# HOW TO COMPLETE THIS TASK
Please output the listing that follows exactly, but keep all images out.

# MATERIAL FOR THIS TASK
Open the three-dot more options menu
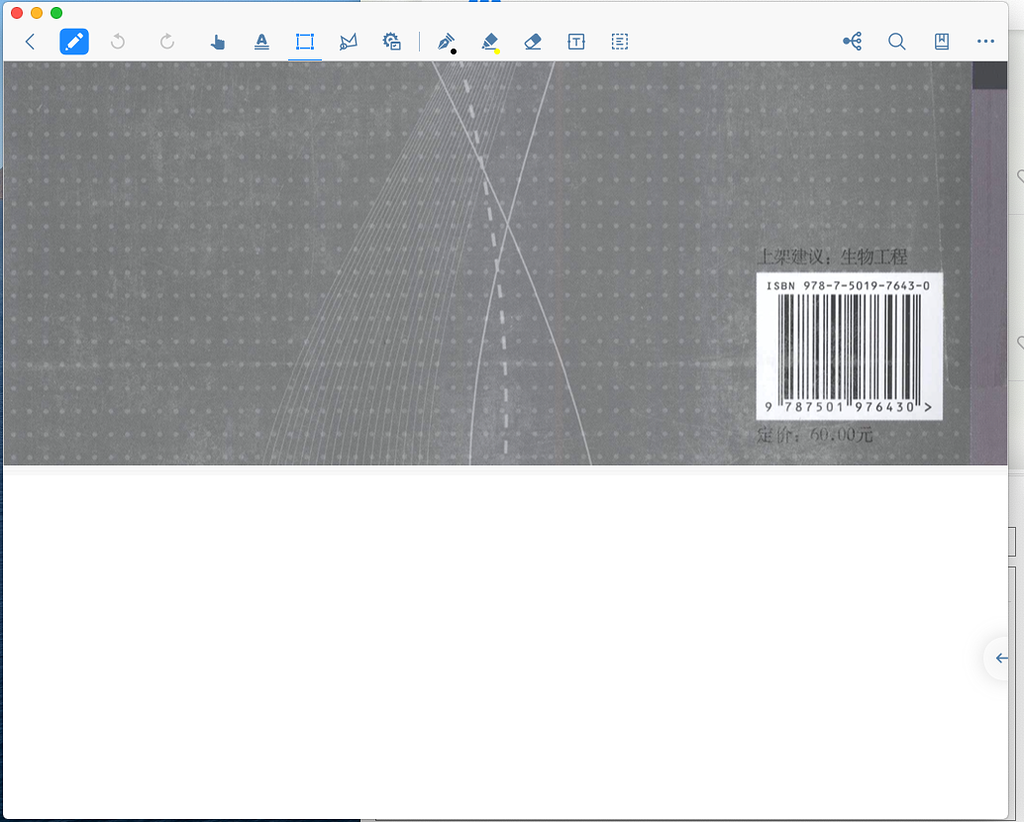The height and width of the screenshot is (822, 1024). click(x=986, y=42)
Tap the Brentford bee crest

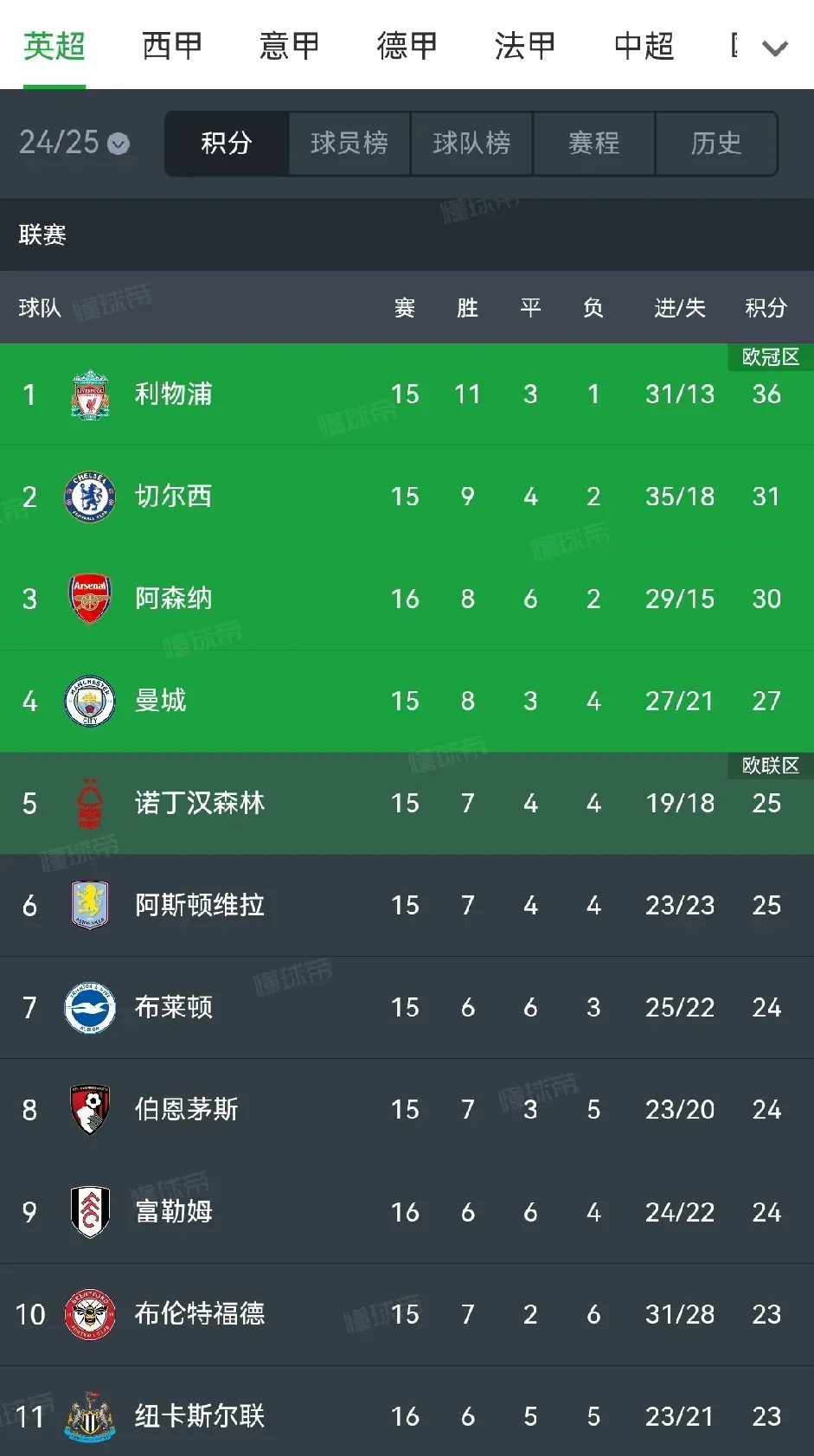click(90, 1314)
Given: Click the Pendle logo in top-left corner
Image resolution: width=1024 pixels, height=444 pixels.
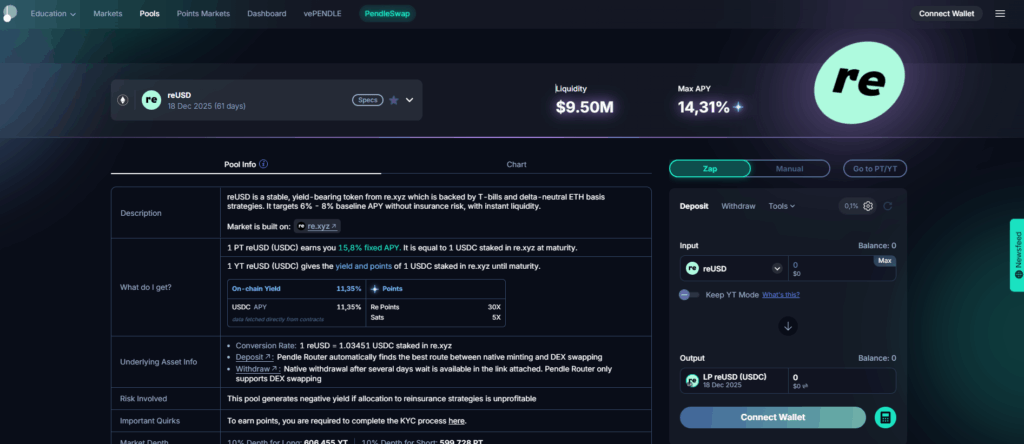Looking at the screenshot, I should point(10,12).
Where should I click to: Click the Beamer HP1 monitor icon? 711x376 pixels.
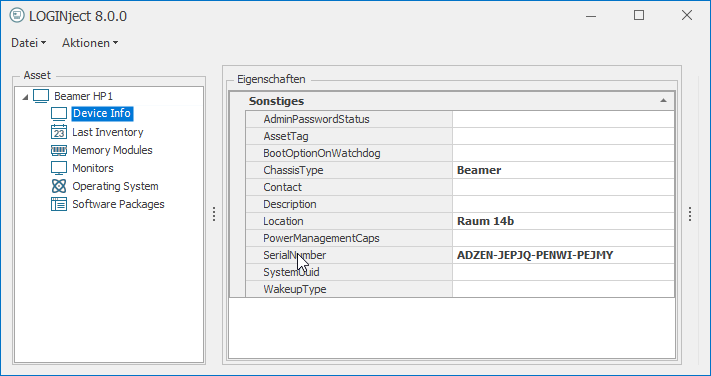tap(41, 96)
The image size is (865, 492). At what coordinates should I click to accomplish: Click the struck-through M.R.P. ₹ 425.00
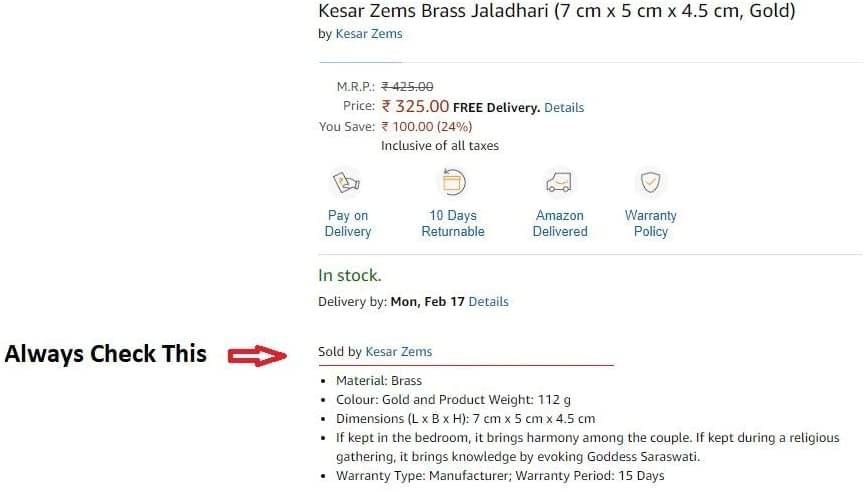407,87
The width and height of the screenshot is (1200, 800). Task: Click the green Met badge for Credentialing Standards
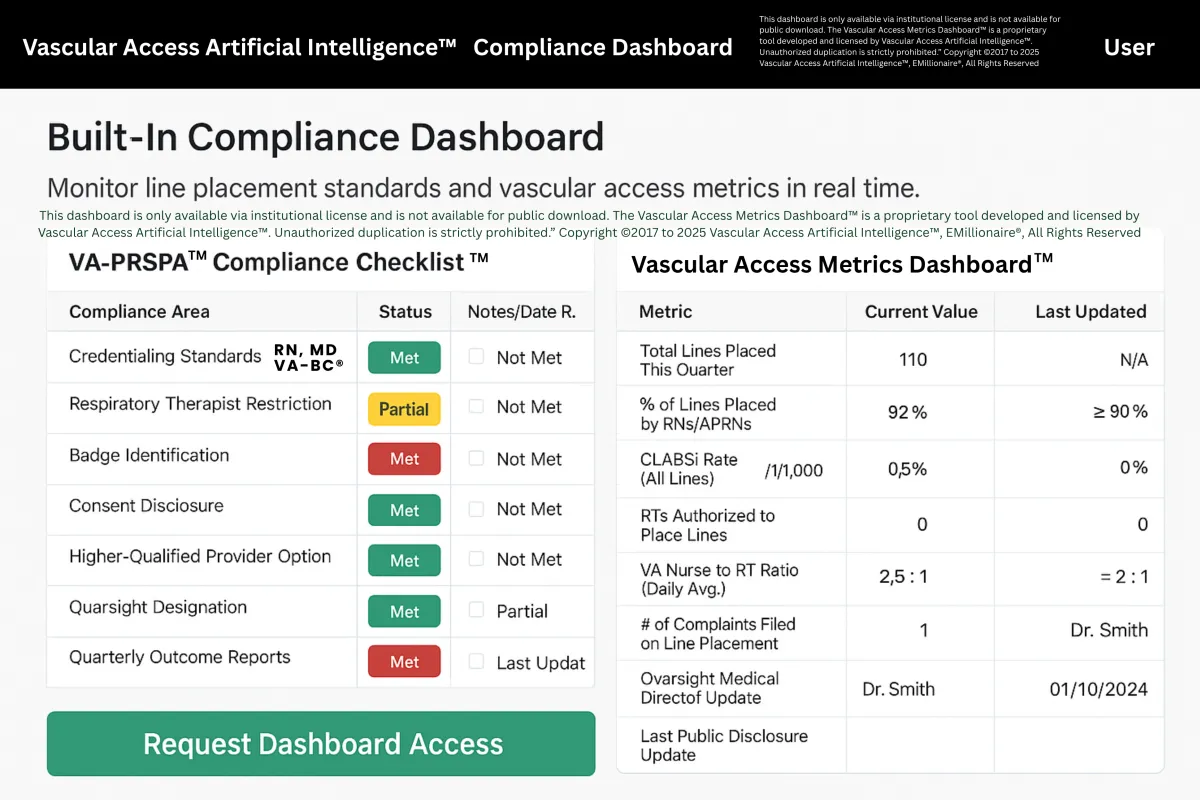point(404,358)

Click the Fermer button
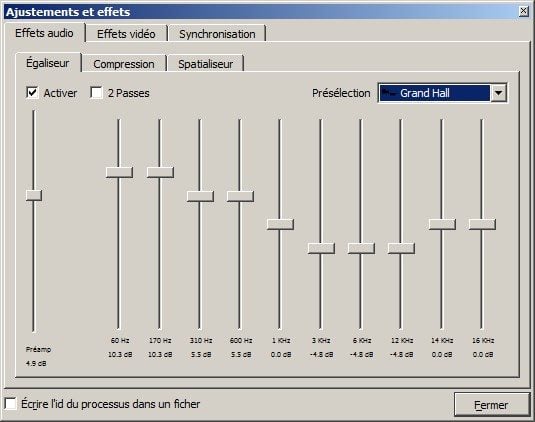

# RESPONSE FOR THIS EXERCISE
Open the three-dot more options menu
The height and width of the screenshot is (822, 1024). click(x=986, y=42)
Tap the Brentford bee crest

click(90, 1314)
Given: Click the Pendle logo in top-left corner
Image resolution: width=1024 pixels, height=444 pixels.
Looking at the screenshot, I should point(10,12).
Where should I click to: Click the Beamer HP1 monitor icon? 711x376 pixels.
tap(41, 96)
The image size is (865, 492). At what coordinates should I click to accomplish: Click the struck-through M.R.P. ₹ 425.00
407,87
The width and height of the screenshot is (1200, 800). Task: Click the green Met badge for Credentialing Standards
point(404,358)

Click the Fermer button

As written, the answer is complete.